● RECORD SET
• • • • •
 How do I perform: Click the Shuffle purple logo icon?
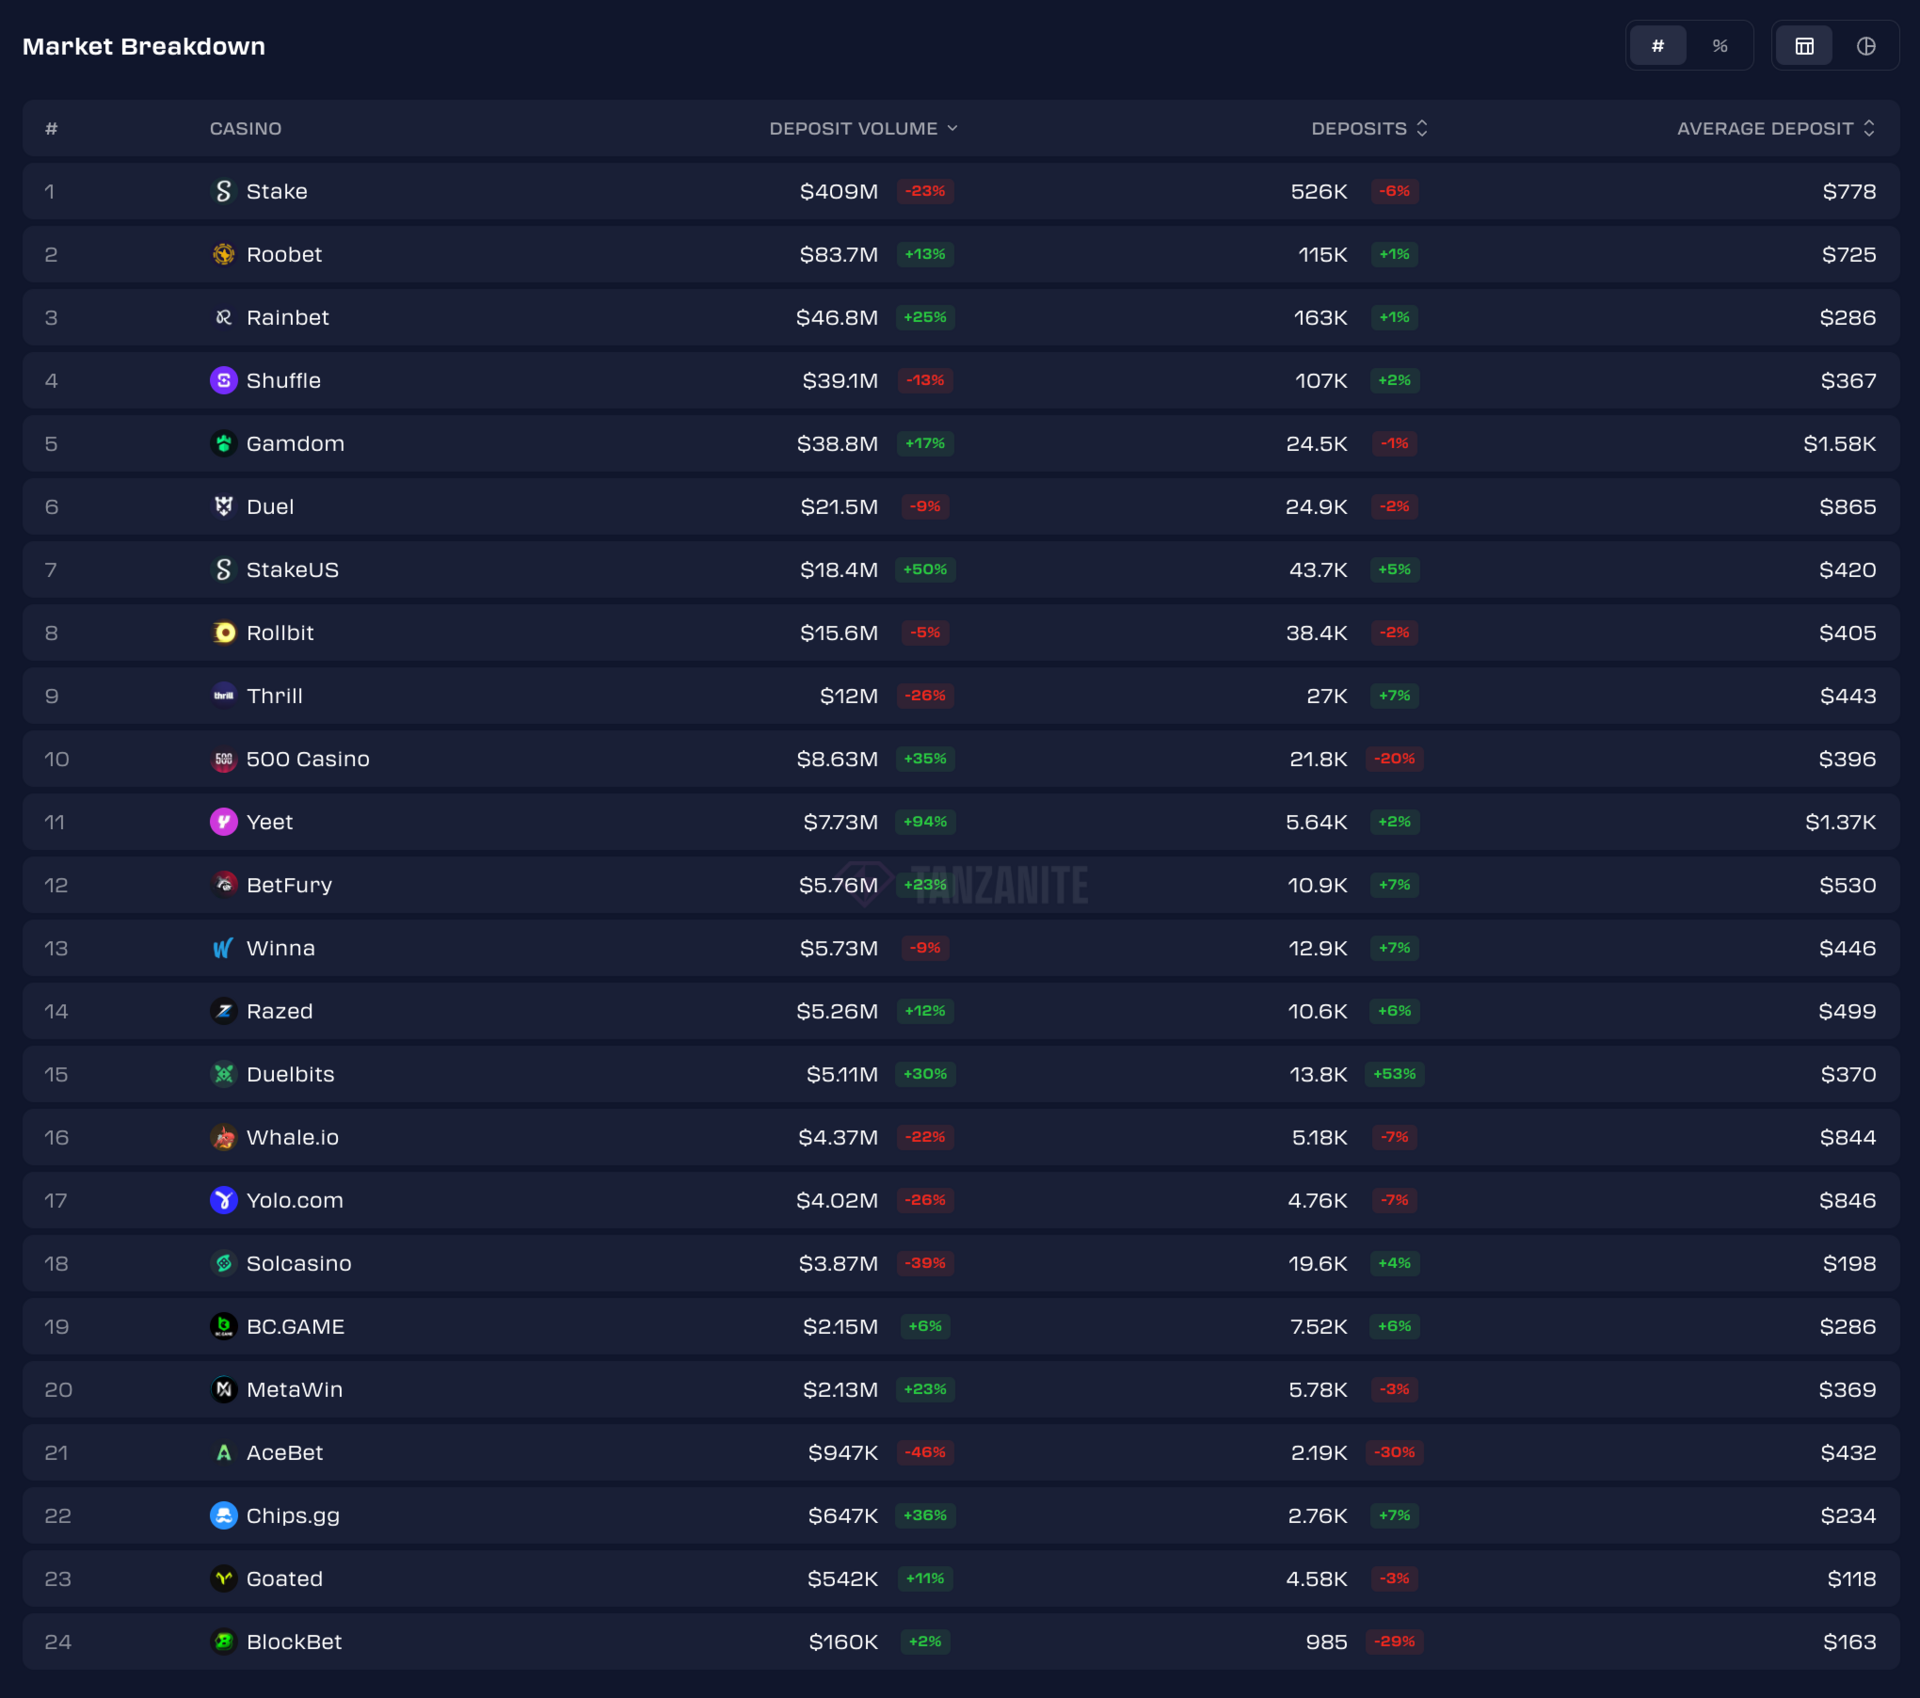223,380
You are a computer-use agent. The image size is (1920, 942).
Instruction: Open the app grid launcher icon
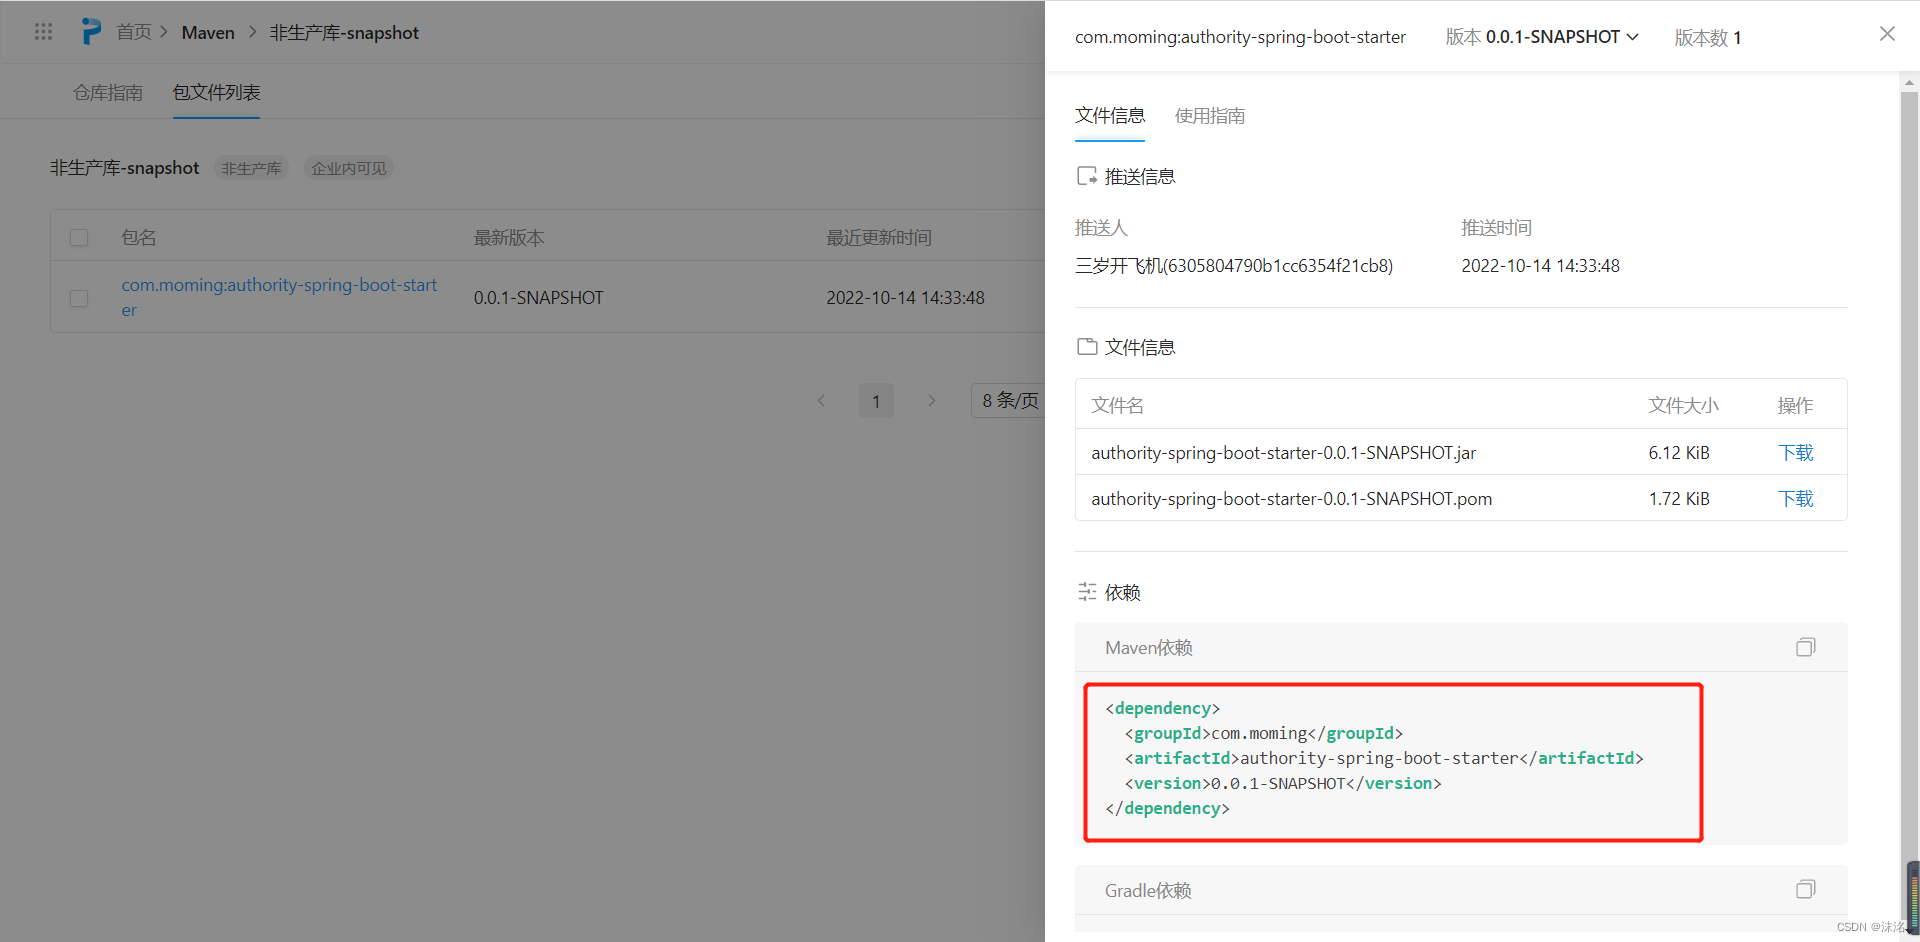(42, 31)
• • • • •
● WORK REQUIRED
From the first record to the last, copy everything exactly except the pictures.

● TASK ANSWER
 How do I perform: Click the Shuffle purple logo icon?
223,380
You are a computer-use agent. The image size is (1920, 942).
Instruction: Open the app grid launcher icon
(42, 31)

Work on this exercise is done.